━━━━━ DATA TO PROCESS ━━━━━
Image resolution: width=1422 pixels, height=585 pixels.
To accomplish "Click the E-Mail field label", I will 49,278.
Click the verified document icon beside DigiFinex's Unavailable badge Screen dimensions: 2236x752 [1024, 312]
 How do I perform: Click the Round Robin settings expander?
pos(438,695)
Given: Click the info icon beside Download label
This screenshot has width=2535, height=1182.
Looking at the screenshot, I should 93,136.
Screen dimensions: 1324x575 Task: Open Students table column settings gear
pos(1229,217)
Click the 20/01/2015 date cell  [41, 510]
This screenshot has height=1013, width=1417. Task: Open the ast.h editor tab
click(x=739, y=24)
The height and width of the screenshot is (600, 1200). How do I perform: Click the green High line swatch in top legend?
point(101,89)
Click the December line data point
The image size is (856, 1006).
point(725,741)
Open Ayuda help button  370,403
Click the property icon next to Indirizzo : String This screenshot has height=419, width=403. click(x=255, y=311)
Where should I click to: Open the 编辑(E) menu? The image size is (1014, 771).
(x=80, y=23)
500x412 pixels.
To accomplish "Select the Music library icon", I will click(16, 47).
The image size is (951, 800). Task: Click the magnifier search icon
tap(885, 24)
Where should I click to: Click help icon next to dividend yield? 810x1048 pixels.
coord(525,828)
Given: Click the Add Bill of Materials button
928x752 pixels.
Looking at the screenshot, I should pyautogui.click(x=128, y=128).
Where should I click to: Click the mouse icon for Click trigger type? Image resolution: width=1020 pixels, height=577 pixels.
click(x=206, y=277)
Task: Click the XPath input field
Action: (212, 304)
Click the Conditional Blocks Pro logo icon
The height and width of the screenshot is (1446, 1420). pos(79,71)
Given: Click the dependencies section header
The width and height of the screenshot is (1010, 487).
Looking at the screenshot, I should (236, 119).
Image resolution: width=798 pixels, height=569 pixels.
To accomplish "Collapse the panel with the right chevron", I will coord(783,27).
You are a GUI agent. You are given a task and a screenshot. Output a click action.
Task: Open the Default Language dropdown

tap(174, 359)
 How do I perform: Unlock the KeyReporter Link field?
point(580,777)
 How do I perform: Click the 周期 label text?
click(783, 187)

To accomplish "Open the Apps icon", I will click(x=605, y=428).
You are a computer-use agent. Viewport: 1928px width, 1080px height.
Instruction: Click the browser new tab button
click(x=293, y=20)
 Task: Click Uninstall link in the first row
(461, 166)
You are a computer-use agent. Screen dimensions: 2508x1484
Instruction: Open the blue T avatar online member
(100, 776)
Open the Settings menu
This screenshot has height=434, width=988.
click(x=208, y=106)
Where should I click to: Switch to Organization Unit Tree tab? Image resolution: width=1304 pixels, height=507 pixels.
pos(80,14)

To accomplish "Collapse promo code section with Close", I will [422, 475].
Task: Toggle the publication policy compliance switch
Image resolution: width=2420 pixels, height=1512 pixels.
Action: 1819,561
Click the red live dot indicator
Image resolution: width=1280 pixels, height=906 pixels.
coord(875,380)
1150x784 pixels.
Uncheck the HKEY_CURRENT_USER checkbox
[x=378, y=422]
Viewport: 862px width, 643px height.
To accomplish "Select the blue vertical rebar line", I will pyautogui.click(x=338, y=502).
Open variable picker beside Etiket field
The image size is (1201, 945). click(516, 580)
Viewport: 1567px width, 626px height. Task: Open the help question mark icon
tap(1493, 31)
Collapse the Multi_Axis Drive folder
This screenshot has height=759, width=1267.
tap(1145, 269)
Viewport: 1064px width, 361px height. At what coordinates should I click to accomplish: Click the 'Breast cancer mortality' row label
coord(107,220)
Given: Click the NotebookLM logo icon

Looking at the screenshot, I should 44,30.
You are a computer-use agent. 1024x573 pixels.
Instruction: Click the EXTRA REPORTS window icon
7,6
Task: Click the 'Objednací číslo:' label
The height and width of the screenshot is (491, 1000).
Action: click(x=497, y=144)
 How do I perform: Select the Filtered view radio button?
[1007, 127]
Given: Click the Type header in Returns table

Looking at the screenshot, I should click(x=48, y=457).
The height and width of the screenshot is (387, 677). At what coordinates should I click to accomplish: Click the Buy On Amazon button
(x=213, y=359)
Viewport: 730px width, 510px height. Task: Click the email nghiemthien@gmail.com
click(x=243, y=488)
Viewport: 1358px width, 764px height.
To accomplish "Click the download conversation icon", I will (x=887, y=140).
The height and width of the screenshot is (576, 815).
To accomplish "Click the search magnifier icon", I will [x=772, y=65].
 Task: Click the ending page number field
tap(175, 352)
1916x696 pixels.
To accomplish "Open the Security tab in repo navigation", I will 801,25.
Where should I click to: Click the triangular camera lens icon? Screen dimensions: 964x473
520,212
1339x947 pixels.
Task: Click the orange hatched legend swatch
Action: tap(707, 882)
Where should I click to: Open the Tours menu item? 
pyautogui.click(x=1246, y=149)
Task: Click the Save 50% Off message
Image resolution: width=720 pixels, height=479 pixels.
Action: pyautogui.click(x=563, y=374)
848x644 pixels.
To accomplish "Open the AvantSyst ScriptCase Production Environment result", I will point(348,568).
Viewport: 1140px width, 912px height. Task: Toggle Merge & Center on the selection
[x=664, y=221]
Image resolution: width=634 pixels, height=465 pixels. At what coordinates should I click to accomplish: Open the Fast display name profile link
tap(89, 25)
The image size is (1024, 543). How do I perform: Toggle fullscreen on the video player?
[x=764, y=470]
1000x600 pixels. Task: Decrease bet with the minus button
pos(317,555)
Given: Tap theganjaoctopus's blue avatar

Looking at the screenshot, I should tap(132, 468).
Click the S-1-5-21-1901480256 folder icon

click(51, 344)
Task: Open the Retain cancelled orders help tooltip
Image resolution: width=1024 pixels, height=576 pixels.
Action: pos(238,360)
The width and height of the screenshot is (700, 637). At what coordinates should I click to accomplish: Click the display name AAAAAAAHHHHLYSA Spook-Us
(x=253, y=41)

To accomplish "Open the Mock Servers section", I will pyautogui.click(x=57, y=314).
━━━━━
*WORK INSTRUCTION*. Restate word for word the entries above, starting at the line with "This screenshot has height=1013, width=1417." and ending at the line with "Given: Click the dependencies section header", inclusive, and no others.

*REPLY*.
This screenshot has height=1013, width=1417. Task: Open the ast.h editor tab
click(x=739, y=24)
The height and width of the screenshot is (600, 1200). How do I perform: Click the green High line swatch in top legend?
point(101,89)
Click the December line data point
The image size is (856, 1006).
point(725,741)
Open Ayuda help button  370,403
Click the property icon next to Indirizzo : String This screenshot has height=419, width=403. click(x=255, y=311)
Where should I click to: Open the 编辑(E) menu? The image size is (1014, 771).
(x=80, y=23)
500x412 pixels.
To accomplish "Select the Music library icon", I will click(16, 47).
The image size is (951, 800). Task: Click the magnifier search icon
tap(885, 24)
Where should I click to: Click help icon next to dividend yield? 810x1048 pixels.
coord(525,828)
Given: Click the Add Bill of Materials button
928x752 pixels.
Looking at the screenshot, I should pyautogui.click(x=128, y=128).
Where should I click to: Click the mouse icon for Click trigger type? Image resolution: width=1020 pixels, height=577 pixels.
click(x=206, y=277)
Task: Click the XPath input field
Action: (212, 304)
Click the Conditional Blocks Pro logo icon
The height and width of the screenshot is (1446, 1420). pos(79,71)
Given: Click the dependencies section header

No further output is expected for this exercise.